When incorrectly typing your passphrase a number of times at the PGP BootGuard screen, you cannot log in and the PGP BootGuard screen displays the message Current disk is locked. User authentication is not possible.
|Note: This article applies to PGP Universal Server 2.9 and above managed PGP Desktop clients running on Windows 2000, XP, Server 2003, and Windows Vista.|
A new feature in PGP Universal Server 2.9 allows administrators to enforce PGP WDE BootGuard Lockout, wherein BootGuard locks access to the system after the user exceeds the maximum number of permitted failed authentication attempts.
Administrators can configure the number of attempts to lock passphrase user accounts. The default setting is 3 failed login attempts. This setting is configured on the WDE tab in the PGP Desktop settings for the policy.
If the disk is locked, all passphrase users lose access. All accounts on the disk are locked. Users will not be able to log in again without using a WDRT or other token. Without a WDRT or other token, the disk is permanently locked.

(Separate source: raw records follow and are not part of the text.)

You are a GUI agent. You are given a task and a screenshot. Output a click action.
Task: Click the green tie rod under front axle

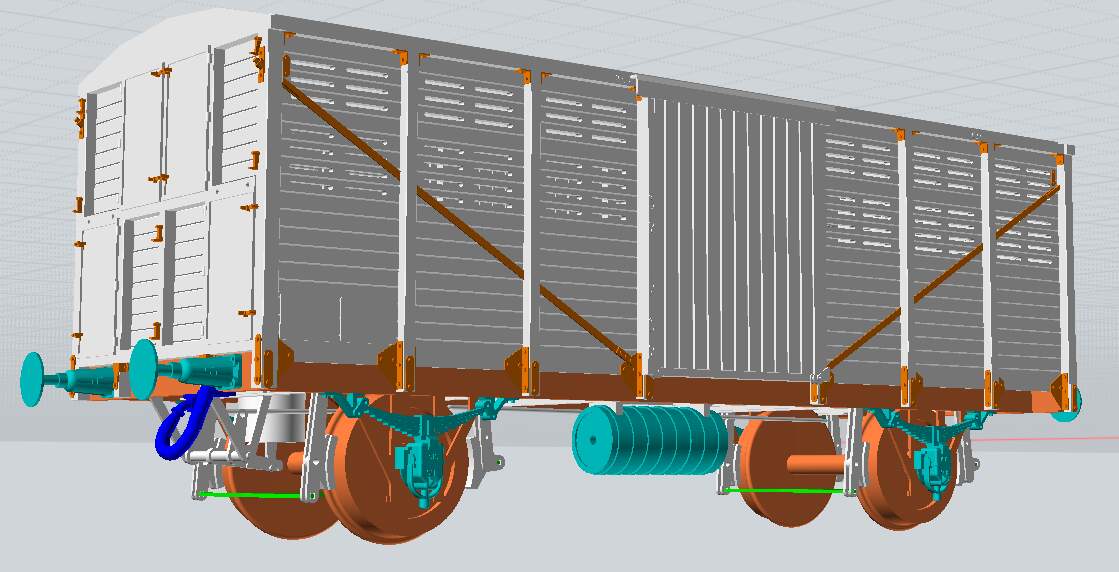coord(250,494)
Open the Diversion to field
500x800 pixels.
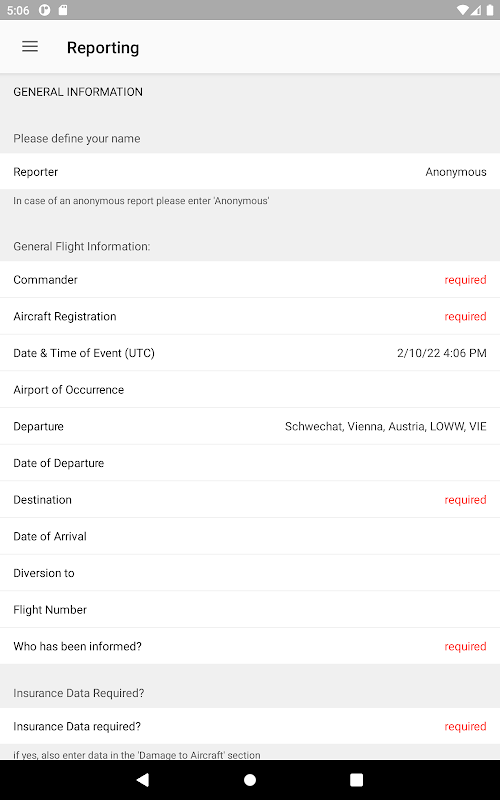[250, 573]
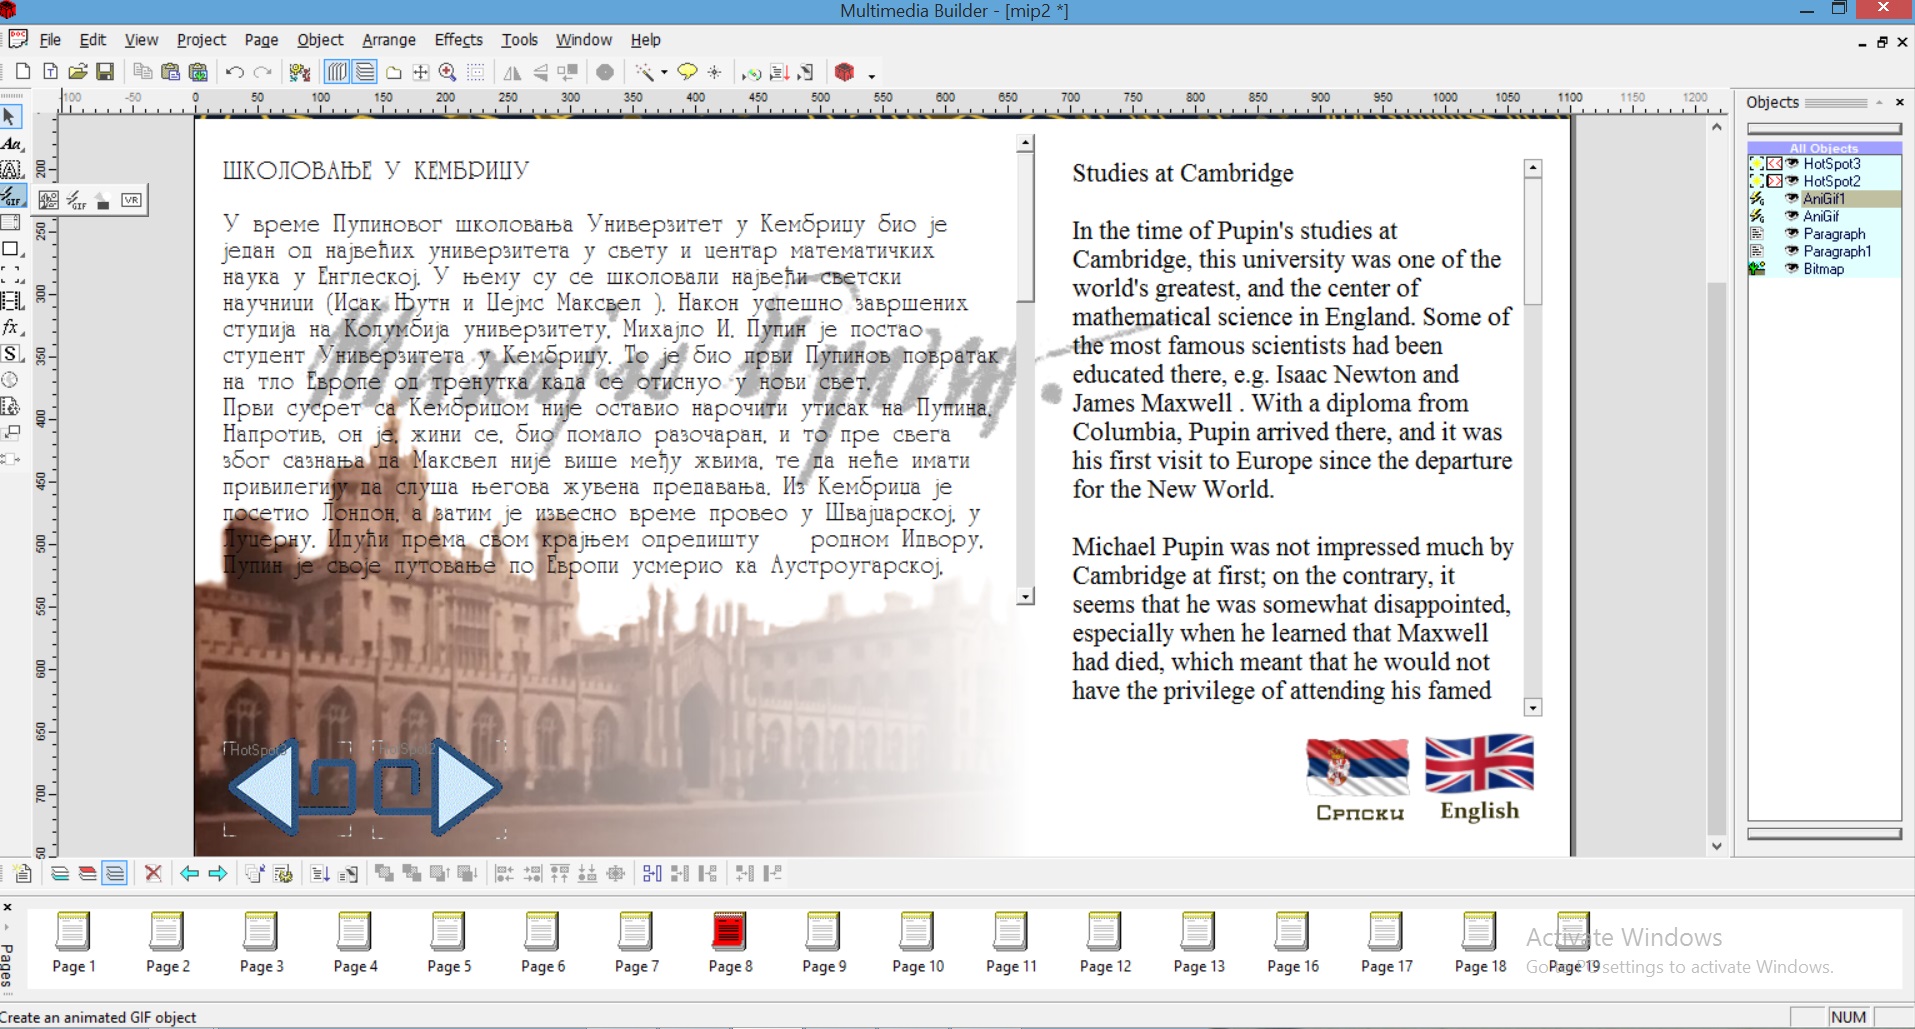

|Caution:In PGP Universal Server 2.9, the option to Enable Whole Disk Recovery Tokens (WDRT) for an Internal User Policy is enabled by default. However, if the WDRT is disabled for the policy, you will be unable to recover a locked disk.|
To reset your passphrase, contact your PGP Universal Server administrator to request the Whole Disk Recovery Token (WDRT). An administrator with a PGP Whole Disk Encryption administrator key can also unlock the account. If one user logs in with a WDRT, the disk unlocks and all passphrase users can log in again.